By Alex Dobuzinskis
SAN BERNARDINO, Calif. (Reuters) – The sound of a bell tolled through loudspeakers on Friday outside a building in Southern California, ringing once for each of the 14 people killed in a mass shooting by Islamist militants one year ago at the site.
More than 200 workers at the Inland Regional Center, a complex in San Bernardino, stood with their heads bowed to mark a moment of silence punctuated by the bell tones.
Many of the same people were at their jobs on Dec. 2, 2015, when married couple Syed Rizwan Farook, 28, and Tashfeen Malik, 29, opened fire in a conference building at the complex during a holiday party and training session for San Bernardino County employees, who were Farook’s co-workers.
It was one of the deadliest acts of violence by militants in the United States since the Sept. 11, 2001, hijacked plane attacks. Twenty-two people were also wounded in San Bernardino.
“It’s a day that marked all of our lives, it destroyed some lives, it destroyed families,” Zen Martinsen, 56, a county worker whose friend lost a niece in the shooting, told reporters after the ceremony. Martinsen worked at a different office.

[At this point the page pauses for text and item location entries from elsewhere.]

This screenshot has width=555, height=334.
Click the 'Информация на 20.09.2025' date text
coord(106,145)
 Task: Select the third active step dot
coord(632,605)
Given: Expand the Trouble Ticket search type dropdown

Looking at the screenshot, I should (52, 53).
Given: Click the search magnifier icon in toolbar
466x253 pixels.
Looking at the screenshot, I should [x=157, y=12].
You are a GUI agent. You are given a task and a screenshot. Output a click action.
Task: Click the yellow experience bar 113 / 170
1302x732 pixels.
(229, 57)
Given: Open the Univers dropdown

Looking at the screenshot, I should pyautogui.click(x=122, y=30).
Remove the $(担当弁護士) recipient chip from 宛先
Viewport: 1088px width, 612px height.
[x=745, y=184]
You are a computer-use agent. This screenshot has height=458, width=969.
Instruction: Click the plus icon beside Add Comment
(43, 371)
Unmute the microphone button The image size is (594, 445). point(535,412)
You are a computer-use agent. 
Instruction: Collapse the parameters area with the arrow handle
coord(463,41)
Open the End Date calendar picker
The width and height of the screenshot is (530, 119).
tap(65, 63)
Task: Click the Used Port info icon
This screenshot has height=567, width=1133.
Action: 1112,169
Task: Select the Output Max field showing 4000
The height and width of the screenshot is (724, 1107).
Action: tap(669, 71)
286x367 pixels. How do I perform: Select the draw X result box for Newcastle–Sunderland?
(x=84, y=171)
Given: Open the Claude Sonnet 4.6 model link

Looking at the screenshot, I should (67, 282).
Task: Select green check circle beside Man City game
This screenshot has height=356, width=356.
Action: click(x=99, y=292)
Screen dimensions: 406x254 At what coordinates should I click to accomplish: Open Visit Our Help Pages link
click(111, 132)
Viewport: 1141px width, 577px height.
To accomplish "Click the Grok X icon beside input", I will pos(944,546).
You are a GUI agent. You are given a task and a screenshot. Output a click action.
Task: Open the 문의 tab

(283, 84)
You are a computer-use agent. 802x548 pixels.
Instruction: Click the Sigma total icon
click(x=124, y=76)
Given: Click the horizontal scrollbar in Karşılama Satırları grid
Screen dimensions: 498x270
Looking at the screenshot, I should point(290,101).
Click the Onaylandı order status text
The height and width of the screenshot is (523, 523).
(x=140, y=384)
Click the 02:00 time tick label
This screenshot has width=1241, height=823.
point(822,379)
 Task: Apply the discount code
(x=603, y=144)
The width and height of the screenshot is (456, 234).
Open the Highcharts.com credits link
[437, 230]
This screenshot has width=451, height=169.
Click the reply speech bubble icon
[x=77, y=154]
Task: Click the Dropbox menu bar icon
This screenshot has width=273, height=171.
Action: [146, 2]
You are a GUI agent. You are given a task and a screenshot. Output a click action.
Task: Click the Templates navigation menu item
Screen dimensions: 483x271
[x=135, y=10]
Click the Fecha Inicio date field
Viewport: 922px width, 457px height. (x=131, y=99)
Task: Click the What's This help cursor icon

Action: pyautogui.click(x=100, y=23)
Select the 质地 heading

The ceremony outside the large conference building, which has sat empty behind a chain link fence since the shooting, was one of a day-long series of events in San Bernardino.
A private ceremony was organized for family members of victims and survivors of the attack, according to San Bernardino County spokesman David Wert.
The U.S.-born Farook and Malik, a native of Pakistan, died in a shootout with police four hours after the massacre. Authorities have said they were inspired by Islamist extremism.
“Somebody that would take hate and internalize it to such a degree that they felt that they were going to do something that would promote their agenda at the expense of so many innocent people, I was certainly saddened by that,” San Bernardino Mayor R. Carey Davis said on Friday.
FBI investigators are still seeking to answer key questions, such as the location of the married couple’s computer hard drive.
In another symbolic act on Friday, dozen of bicyclists, including many police officers, participated in a bicycle ride of 14 miles (23 km), one mile for each person killed.
In the evening, another San Bernardino event was expected to draw at least 2,000 participants to an arena.